YOUR INSTRUCTIONS >> All lines of the data shown below should be output exactly as they stand.
════
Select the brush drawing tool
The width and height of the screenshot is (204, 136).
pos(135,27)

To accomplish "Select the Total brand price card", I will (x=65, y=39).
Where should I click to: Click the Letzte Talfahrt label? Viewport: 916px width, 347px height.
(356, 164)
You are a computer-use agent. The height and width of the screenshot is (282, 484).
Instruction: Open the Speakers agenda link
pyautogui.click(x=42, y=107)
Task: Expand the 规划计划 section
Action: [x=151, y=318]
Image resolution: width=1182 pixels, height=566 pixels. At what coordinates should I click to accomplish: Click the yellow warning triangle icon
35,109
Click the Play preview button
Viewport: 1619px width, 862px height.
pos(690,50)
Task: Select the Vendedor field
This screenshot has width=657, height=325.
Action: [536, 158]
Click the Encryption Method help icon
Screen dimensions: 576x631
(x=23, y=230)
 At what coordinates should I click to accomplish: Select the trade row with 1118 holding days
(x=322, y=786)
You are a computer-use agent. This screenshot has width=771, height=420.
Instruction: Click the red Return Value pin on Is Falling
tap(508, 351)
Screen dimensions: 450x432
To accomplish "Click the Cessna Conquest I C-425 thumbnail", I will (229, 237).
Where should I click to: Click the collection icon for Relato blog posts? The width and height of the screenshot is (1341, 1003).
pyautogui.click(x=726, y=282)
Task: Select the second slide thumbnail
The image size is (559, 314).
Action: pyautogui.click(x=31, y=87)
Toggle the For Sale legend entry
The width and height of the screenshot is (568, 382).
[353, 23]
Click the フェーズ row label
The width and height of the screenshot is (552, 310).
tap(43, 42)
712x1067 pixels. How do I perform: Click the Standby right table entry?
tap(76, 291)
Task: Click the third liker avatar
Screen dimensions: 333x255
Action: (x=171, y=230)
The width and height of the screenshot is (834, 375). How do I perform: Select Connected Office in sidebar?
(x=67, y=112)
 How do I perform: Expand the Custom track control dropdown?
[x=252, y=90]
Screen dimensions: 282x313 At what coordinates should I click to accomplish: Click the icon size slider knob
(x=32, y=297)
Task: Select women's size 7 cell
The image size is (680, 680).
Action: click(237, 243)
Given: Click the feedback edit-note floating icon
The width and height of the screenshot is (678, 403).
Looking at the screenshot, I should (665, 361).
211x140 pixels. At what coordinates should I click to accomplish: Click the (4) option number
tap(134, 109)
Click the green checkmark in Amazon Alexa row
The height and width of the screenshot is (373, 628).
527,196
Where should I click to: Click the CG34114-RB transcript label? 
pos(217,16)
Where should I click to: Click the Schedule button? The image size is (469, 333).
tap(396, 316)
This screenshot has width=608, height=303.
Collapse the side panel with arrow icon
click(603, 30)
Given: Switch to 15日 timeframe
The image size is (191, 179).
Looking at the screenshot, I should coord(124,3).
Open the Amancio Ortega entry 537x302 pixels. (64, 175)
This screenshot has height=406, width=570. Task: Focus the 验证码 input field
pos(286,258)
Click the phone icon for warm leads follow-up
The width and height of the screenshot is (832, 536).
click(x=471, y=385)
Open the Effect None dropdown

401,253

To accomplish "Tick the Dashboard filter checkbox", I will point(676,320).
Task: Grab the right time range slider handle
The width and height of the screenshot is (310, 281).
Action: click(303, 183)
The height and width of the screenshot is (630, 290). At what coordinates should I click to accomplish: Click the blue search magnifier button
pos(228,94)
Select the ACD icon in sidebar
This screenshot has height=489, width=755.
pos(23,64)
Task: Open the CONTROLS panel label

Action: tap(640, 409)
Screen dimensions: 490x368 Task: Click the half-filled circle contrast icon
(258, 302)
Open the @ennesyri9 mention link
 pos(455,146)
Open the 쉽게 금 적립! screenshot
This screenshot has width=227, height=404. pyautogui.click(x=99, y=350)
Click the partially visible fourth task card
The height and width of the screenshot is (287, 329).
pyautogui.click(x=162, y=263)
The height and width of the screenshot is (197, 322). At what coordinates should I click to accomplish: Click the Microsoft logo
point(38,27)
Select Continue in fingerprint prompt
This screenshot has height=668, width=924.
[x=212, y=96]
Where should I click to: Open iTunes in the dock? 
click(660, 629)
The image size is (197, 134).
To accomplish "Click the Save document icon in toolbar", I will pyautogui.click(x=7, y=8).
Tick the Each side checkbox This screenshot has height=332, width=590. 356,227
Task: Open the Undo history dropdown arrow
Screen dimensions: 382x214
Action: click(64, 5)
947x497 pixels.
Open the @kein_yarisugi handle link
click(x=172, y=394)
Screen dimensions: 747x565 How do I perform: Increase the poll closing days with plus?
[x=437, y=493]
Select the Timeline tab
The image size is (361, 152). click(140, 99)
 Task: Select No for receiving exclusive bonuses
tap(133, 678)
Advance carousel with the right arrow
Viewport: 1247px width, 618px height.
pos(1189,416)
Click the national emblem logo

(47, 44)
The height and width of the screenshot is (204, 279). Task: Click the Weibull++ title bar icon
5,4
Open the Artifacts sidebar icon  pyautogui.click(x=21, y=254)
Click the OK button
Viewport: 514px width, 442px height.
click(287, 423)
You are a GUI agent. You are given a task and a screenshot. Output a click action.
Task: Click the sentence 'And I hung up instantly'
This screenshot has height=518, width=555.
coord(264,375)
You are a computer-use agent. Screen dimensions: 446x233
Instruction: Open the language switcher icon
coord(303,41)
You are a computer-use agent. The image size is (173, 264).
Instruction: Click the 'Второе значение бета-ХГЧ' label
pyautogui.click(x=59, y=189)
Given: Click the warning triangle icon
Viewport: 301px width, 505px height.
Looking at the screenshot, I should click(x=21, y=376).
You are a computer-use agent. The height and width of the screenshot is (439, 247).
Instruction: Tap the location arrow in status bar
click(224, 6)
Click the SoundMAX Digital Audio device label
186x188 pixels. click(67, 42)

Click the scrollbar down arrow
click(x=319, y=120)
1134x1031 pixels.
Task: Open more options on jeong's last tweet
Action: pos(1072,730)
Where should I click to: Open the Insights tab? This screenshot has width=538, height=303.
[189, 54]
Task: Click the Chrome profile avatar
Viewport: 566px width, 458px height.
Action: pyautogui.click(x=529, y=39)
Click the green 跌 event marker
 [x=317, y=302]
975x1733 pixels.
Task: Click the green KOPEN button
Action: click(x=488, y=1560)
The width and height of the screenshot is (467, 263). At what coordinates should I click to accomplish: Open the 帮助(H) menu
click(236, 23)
════
RESULT FOR THIS TASK >>
Select the brush drawing tool
The width and height of the screenshot is (204, 136).
pos(135,27)

To accomplish "Select the Total brand price card", I will (x=65, y=39).
Where should I click to: Click the Letzte Talfahrt label? Viewport: 916px width, 347px height.
(356, 164)
You are a computer-use agent. The height and width of the screenshot is (282, 484).
Instruction: Open the Speakers agenda link
pyautogui.click(x=42, y=107)
Task: Expand the 规划计划 section
Action: [x=151, y=318]
Image resolution: width=1182 pixels, height=566 pixels. At what coordinates should I click to accomplish: Click the yellow warning triangle icon
35,109
Click the Play preview button
Viewport: 1619px width, 862px height.
pos(690,50)
Task: Select the Vendedor field
This screenshot has width=657, height=325.
Action: [536, 158]
Click the Encryption Method help icon
Screen dimensions: 576x631
(x=23, y=230)
 At what coordinates should I click to accomplish: Select the trade row with 1118 holding days
(x=322, y=786)
You are a computer-use agent. This screenshot has width=771, height=420.
Instruction: Click the red Return Value pin on Is Falling
tap(508, 351)
Screen dimensions: 450x432
To accomplish "Click the Cessna Conquest I C-425 thumbnail", I will (229, 237).
Where should I click to: Click the collection icon for Relato blog posts? The width and height of the screenshot is (1341, 1003).
pyautogui.click(x=726, y=282)
Task: Select the second slide thumbnail
The image size is (559, 314).
Action: pyautogui.click(x=31, y=87)
Toggle the For Sale legend entry
The width and height of the screenshot is (568, 382).
[353, 23]
Click the フェーズ row label
The width and height of the screenshot is (552, 310).
tap(43, 42)
712x1067 pixels. How do I perform: Click the Standby right table entry?
tap(76, 291)
Task: Click the third liker avatar
Screen dimensions: 333x255
Action: (x=171, y=230)
The width and height of the screenshot is (834, 375). How do I perform: Select Connected Office in sidebar?
(x=67, y=112)
 How do I perform: Expand the Custom track control dropdown?
[x=252, y=90]
Screen dimensions: 282x313 At what coordinates should I click to accomplish: Click the icon size slider knob
(x=32, y=297)
Task: Select women's size 7 cell
The image size is (680, 680).
Action: click(237, 243)
Given: Click the feedback edit-note floating icon
The width and height of the screenshot is (678, 403).
Looking at the screenshot, I should (665, 361).
211x140 pixels. At what coordinates should I click to accomplish: Click the (4) option number
tap(134, 109)
Click the green checkmark in Amazon Alexa row
The height and width of the screenshot is (373, 628).
527,196
Where should I click to: Click the CG34114-RB transcript label? 
pos(217,16)
Where should I click to: Click the Schedule button? The image size is (469, 333).
tap(396, 316)
This screenshot has width=608, height=303.
Collapse the side panel with arrow icon
click(603, 30)
Given: Switch to 15日 timeframe
The image size is (191, 179).
Looking at the screenshot, I should coord(124,3).
Open the Amancio Ortega entry 537x302 pixels. (64, 175)
This screenshot has height=406, width=570. Task: Focus the 验证码 input field
pos(286,258)
Click the phone icon for warm leads follow-up
The width and height of the screenshot is (832, 536).
click(x=471, y=385)
Open the Effect None dropdown

401,253

To accomplish "Tick the Dashboard filter checkbox", I will point(676,320).
Task: Grab the right time range slider handle
The width and height of the screenshot is (310, 281).
Action: click(303, 183)
The height and width of the screenshot is (630, 290). At what coordinates should I click to accomplish: Click the blue search magnifier button
pos(228,94)
Select the ACD icon in sidebar
This screenshot has height=489, width=755.
pos(23,64)
Task: Open the CONTROLS panel label

Action: tap(640, 409)
Screen dimensions: 490x368 Task: Click the half-filled circle contrast icon
(258, 302)
Open the @ennesyri9 mention link
 pos(455,146)
Open the 쉽게 금 적립! screenshot
This screenshot has width=227, height=404. pyautogui.click(x=99, y=350)
Click the partially visible fourth task card
The height and width of the screenshot is (287, 329).
pyautogui.click(x=162, y=263)
The height and width of the screenshot is (197, 322). At what coordinates should I click to accomplish: Click the Microsoft logo
point(38,27)
Select Continue in fingerprint prompt
This screenshot has height=668, width=924.
[x=212, y=96]
Where should I click to: Open iTunes in the dock? 
click(660, 629)
The image size is (197, 134).
To accomplish "Click the Save document icon in toolbar", I will pyautogui.click(x=7, y=8).
Tick the Each side checkbox This screenshot has height=332, width=590. 356,227
Task: Open the Undo history dropdown arrow
Screen dimensions: 382x214
Action: click(64, 5)
947x497 pixels.
Open the @kein_yarisugi handle link
click(x=172, y=394)
Screen dimensions: 747x565 How do I perform: Increase the poll closing days with plus?
[x=437, y=493]
Select the Timeline tab
The image size is (361, 152). click(140, 99)
 Task: Select No for receiving exclusive bonuses
tap(133, 678)
Advance carousel with the right arrow
Viewport: 1247px width, 618px height.
pos(1189,416)
Click the national emblem logo

(47, 44)
The height and width of the screenshot is (204, 279). Task: Click the Weibull++ title bar icon
5,4
Open the Artifacts sidebar icon  pyautogui.click(x=21, y=254)
Click the OK button
Viewport: 514px width, 442px height.
click(287, 423)
You are a GUI agent. You are given a task and a screenshot. Output a click action.
Task: Click the sentence 'And I hung up instantly'
This screenshot has height=518, width=555.
coord(264,375)
You are a computer-use agent. Screen dimensions: 446x233
Instruction: Open the language switcher icon
coord(303,41)
You are a computer-use agent. The image size is (173, 264).
Instruction: Click the 'Второе значение бета-ХГЧ' label
pyautogui.click(x=59, y=189)
Given: Click the warning triangle icon
Viewport: 301px width, 505px height.
Looking at the screenshot, I should click(x=21, y=376).
You are a computer-use agent. The height and width of the screenshot is (439, 247).
Instruction: Tap the location arrow in status bar
click(224, 6)
Click the SoundMAX Digital Audio device label
186x188 pixels. click(67, 42)

Click the scrollbar down arrow
click(x=319, y=120)
1134x1031 pixels.
Task: Open more options on jeong's last tweet
Action: pos(1072,730)
Where should I click to: Open the Insights tab? This screenshot has width=538, height=303.
[189, 54]
Task: Click the Chrome profile avatar
Viewport: 566px width, 458px height.
Action: pyautogui.click(x=529, y=39)
Click the green 跌 event marker
 [x=317, y=302]
975x1733 pixels.
Task: Click the green KOPEN button
Action: click(x=488, y=1560)
The width and height of the screenshot is (467, 263). At what coordinates should I click to accomplish: Open the 帮助(H) menu
click(236, 23)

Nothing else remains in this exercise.